Sabato a Busooleno, domenica a Chiomonte e Giaglione prima, in val Clarea poi, tra letture, visite alle reti, discussioni in tavola rotonda su come questa vicinanza possa e debba esprimersi, e davanti ad una tavola alimentare su ogni argomento immaginabile, ci hanno riportato riflessi di come da fuori della Valle venga vista la nostra lotta, e a quali altre venga accostata. Rinunciando a tentare un riassunto coerente delle due giornate provo a riportarne qualche istantanea resa in parole.

 

Dalla giornata di sabato

Sentire l’incipit del prossimo romanzo di Serge Quadruppani (“dovevo consegnarlo a fine marzo”, dice), che si apre con la descrizione di un paesaggio, diviso in due parti diseguali dalla linea di un viadotto di autostrada, in cui nella parte bassa, sotto il sole di luglio, si fronteggiano polizia e manifestanti, divisi da una rete. Non c’è bisogno di sentir nominare Susa per capire di cosa parla.

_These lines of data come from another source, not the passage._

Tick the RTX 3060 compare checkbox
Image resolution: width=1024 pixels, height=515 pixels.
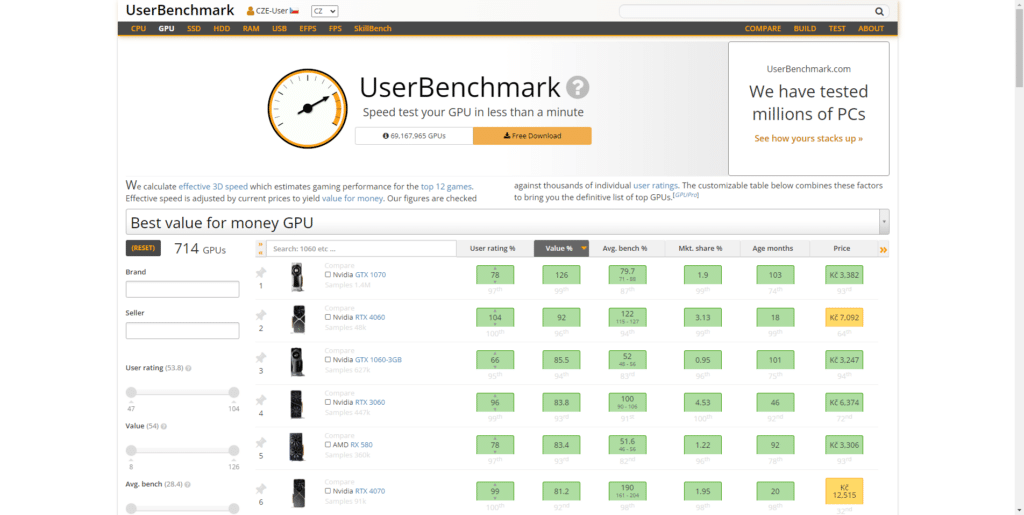coord(328,402)
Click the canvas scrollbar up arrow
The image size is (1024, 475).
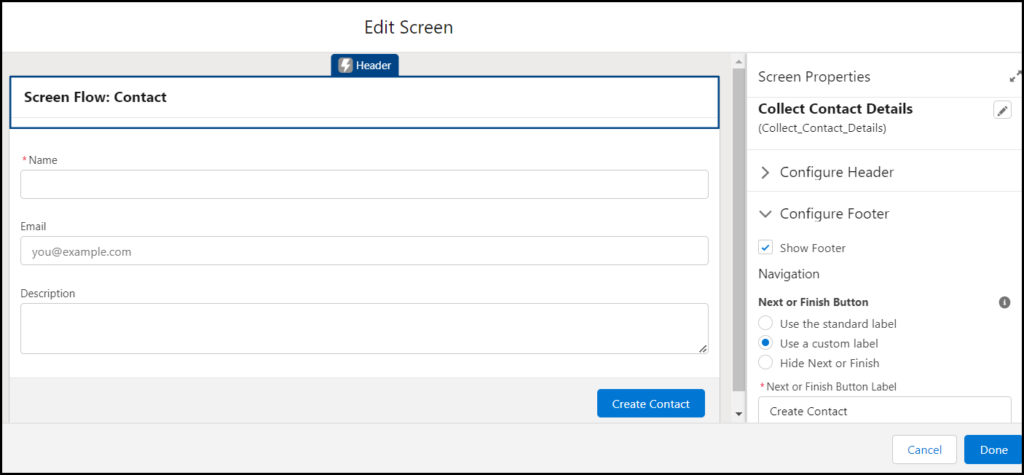coord(739,62)
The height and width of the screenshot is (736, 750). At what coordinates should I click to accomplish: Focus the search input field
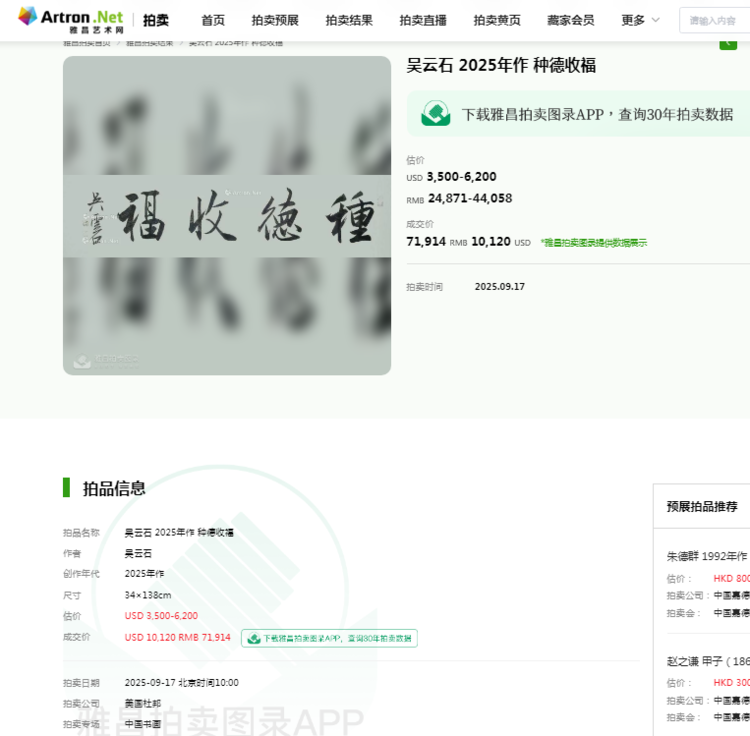(x=715, y=20)
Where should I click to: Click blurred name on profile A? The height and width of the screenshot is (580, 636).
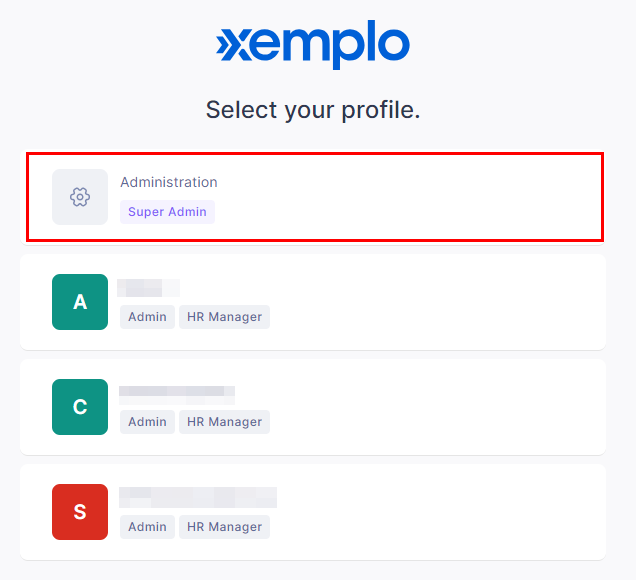click(x=148, y=288)
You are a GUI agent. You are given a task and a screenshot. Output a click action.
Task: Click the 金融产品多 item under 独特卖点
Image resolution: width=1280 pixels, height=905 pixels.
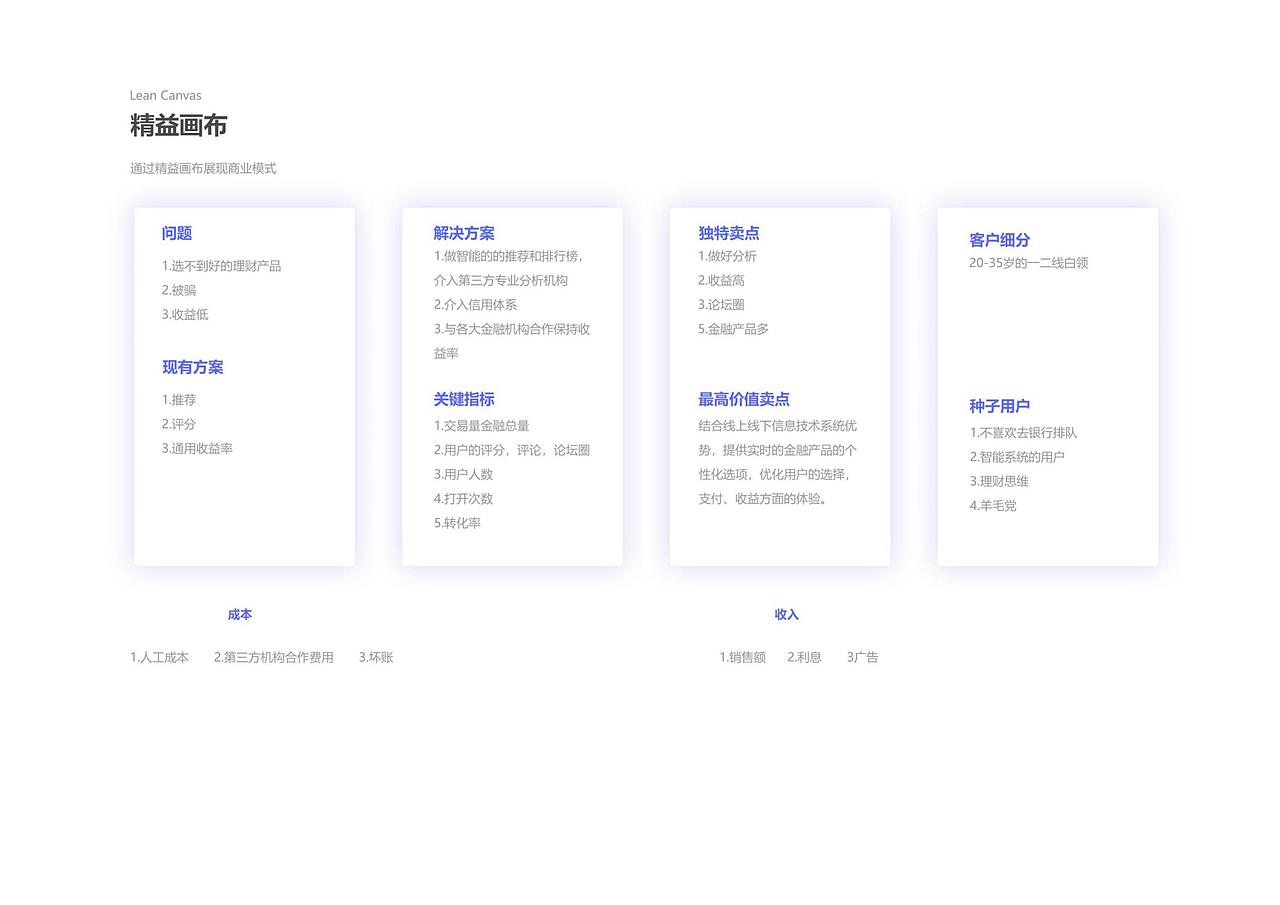[x=733, y=328]
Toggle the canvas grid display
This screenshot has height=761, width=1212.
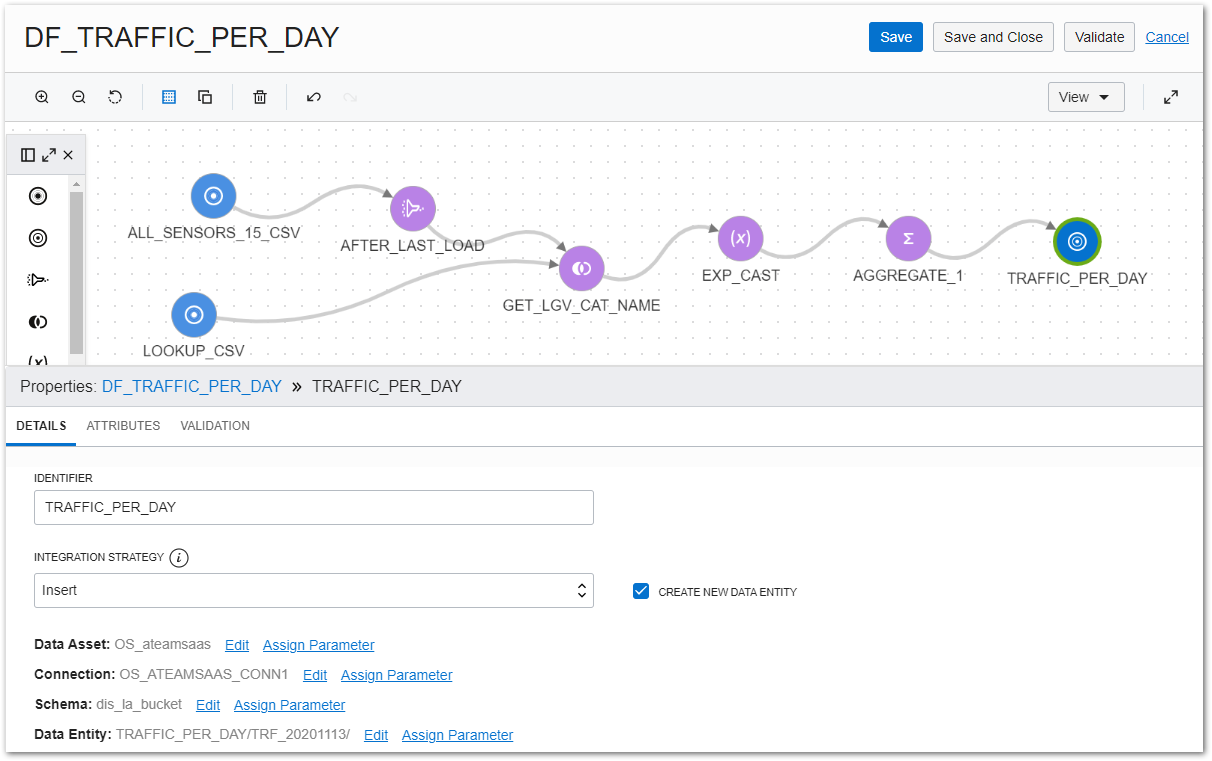[168, 96]
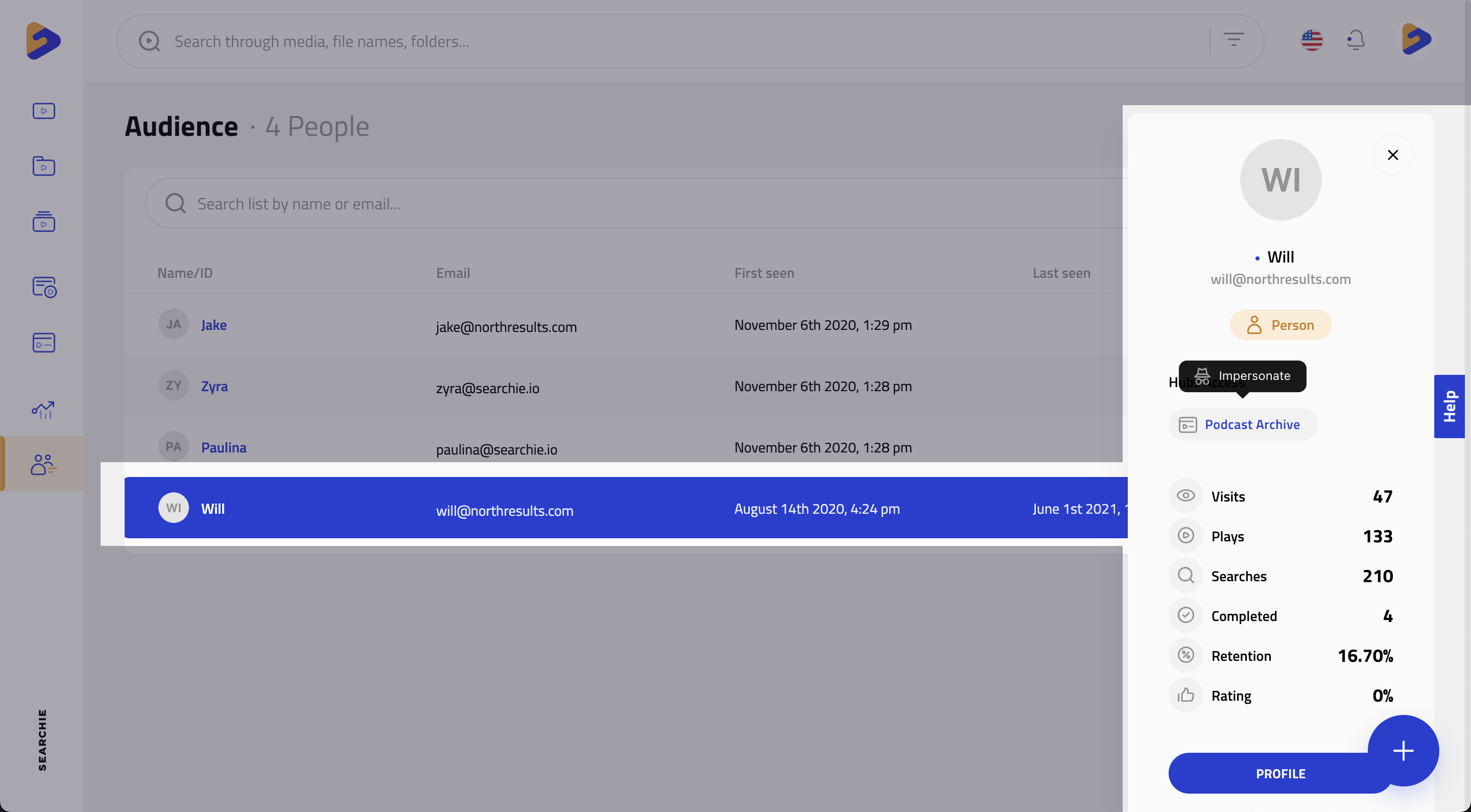Open the Hubs sidebar icon
1471x812 pixels.
(x=43, y=343)
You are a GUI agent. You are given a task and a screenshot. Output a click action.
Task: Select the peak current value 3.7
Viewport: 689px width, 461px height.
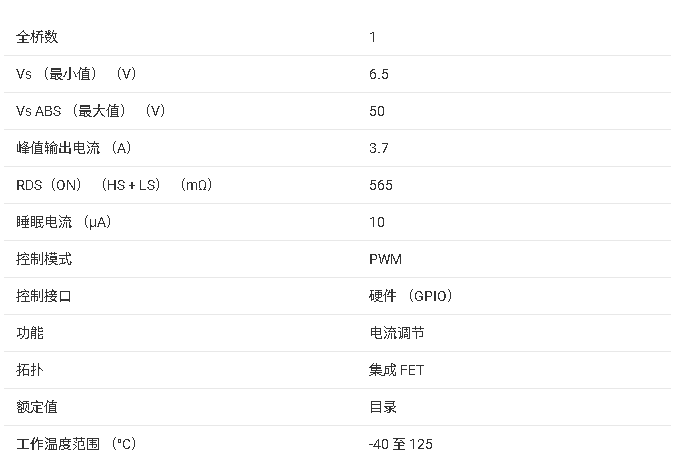tap(379, 148)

Rimanere interdetti da Dominique Manotti, che estrae da uno dei suoi libri un’espicita metafora sessuale del rapporto tra potere politico e potere economico, col primo completamente succube del secondo.

La riflessione di Filippo Sottile sul fortino della val Clarea visto come set pronto per una rappresentazione di un lager, in attesa solo delle comparse

Kai Zen J, che con un stralcio del loro ‘Delta Blues’, imperniato sulle azioni nel delta del Niger di un facilmente identificabile ‘Ente’ ci mette di fronte alla domanda ‘”Cosa succede se scopriamo che nella trama noir l’assassino siamo noi?”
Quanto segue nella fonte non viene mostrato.